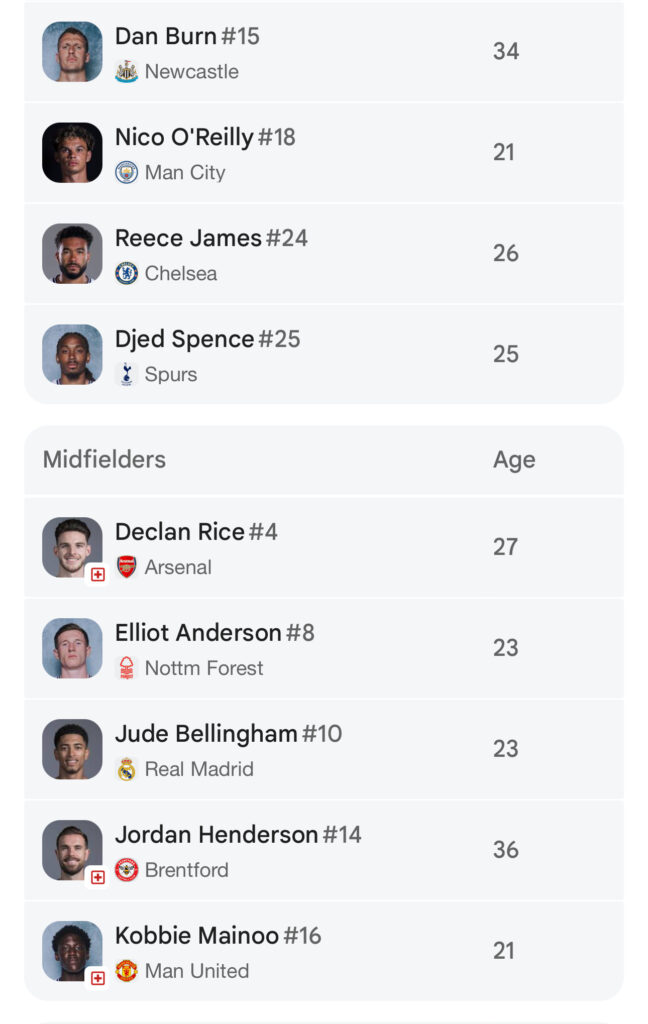Open the Reece James #24 player entry
648x1024 pixels.
[324, 253]
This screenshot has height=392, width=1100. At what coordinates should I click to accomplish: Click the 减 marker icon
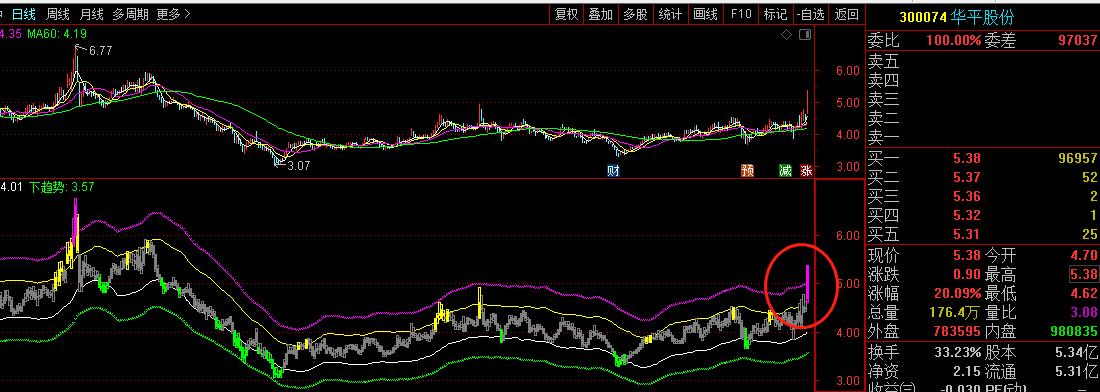786,169
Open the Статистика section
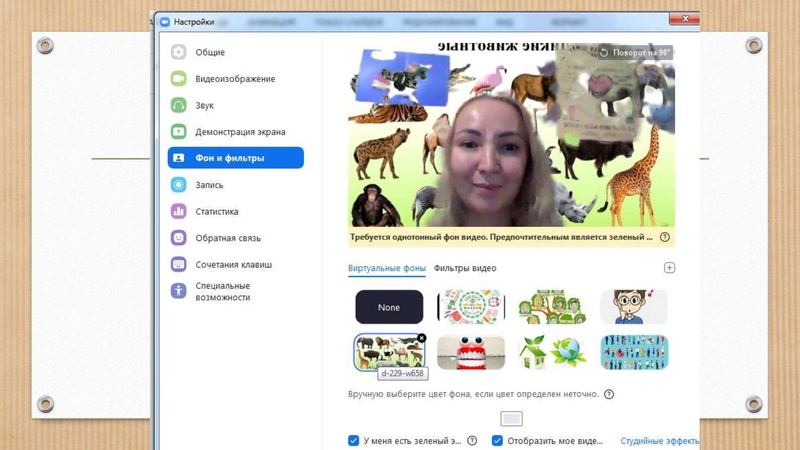800x450 pixels. (x=216, y=212)
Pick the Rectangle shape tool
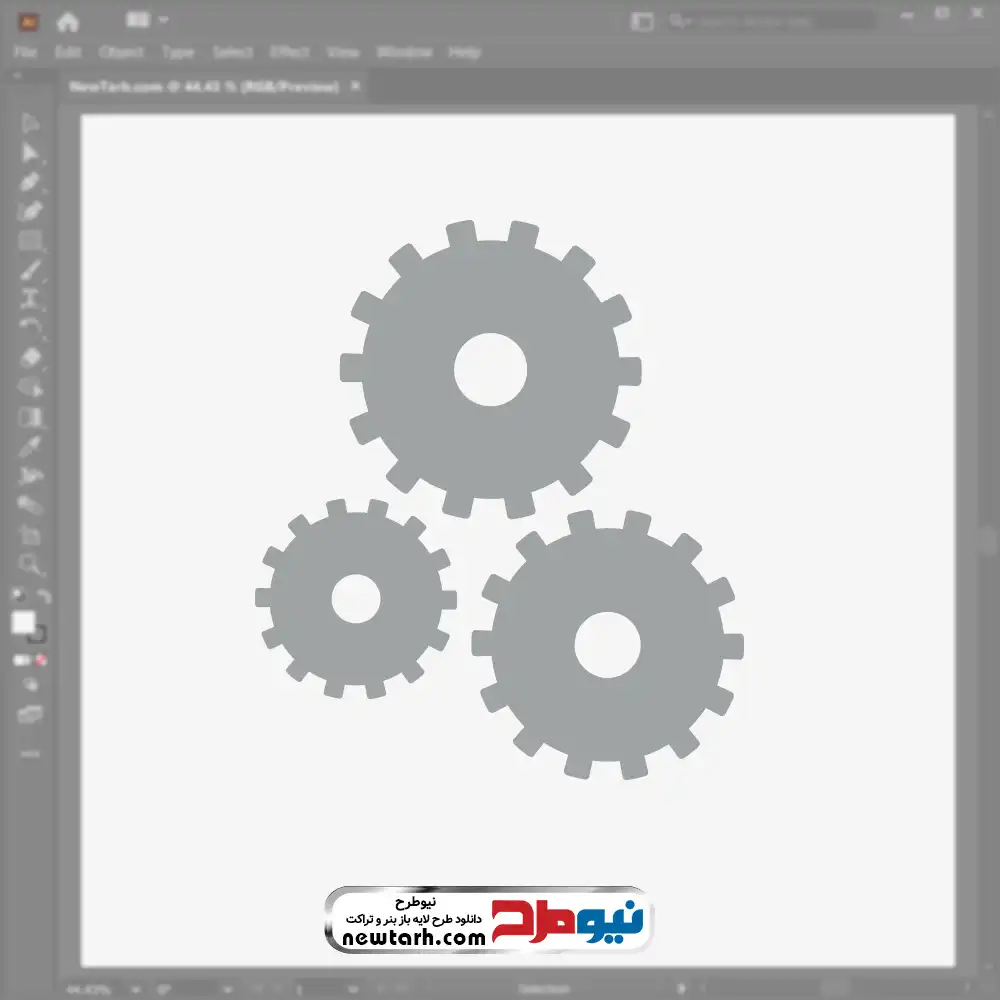The image size is (1000, 1000). (x=30, y=240)
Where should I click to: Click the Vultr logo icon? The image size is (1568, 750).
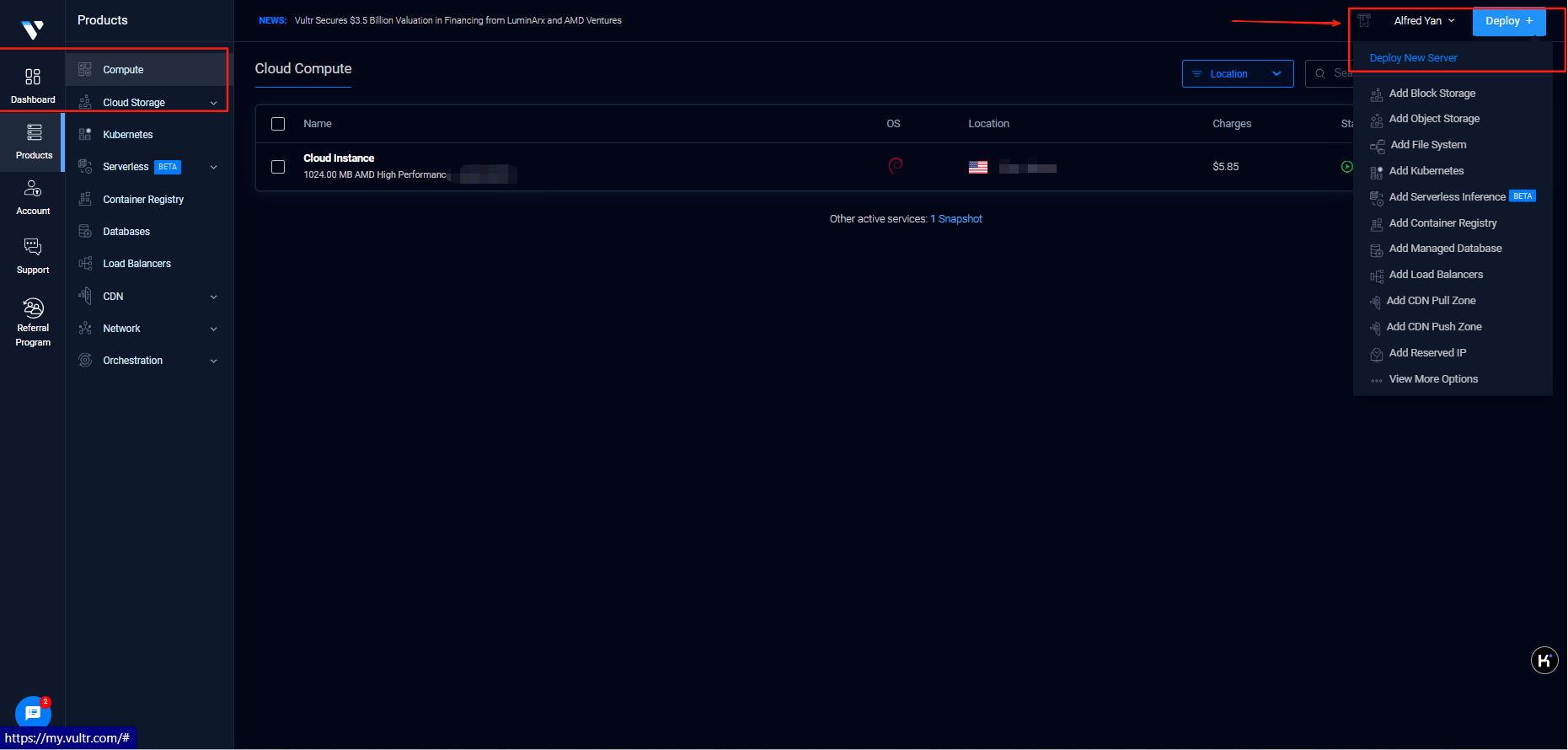coord(32,30)

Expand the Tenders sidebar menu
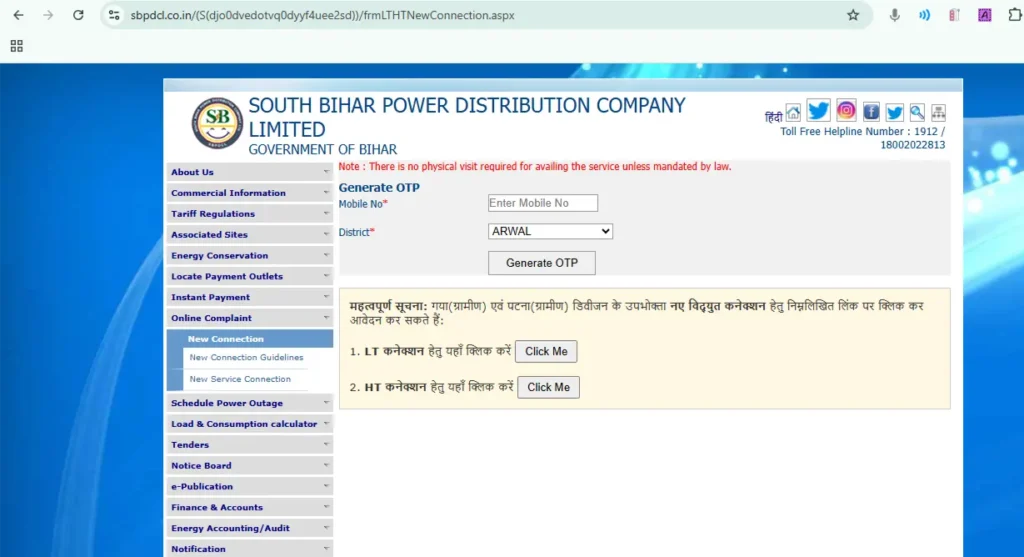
-=-=-
# WHAT THE TASK REQUIRES
Copy exactly and only this span: the line with "Where should I" through the final line of the entries, both ends included, with the pictures left out.

# ANSWER AREA
Where should I click to: Click the Vultr logo icon? The image size is (1568, 750).
coord(32,30)

Expand the Tenders sidebar menu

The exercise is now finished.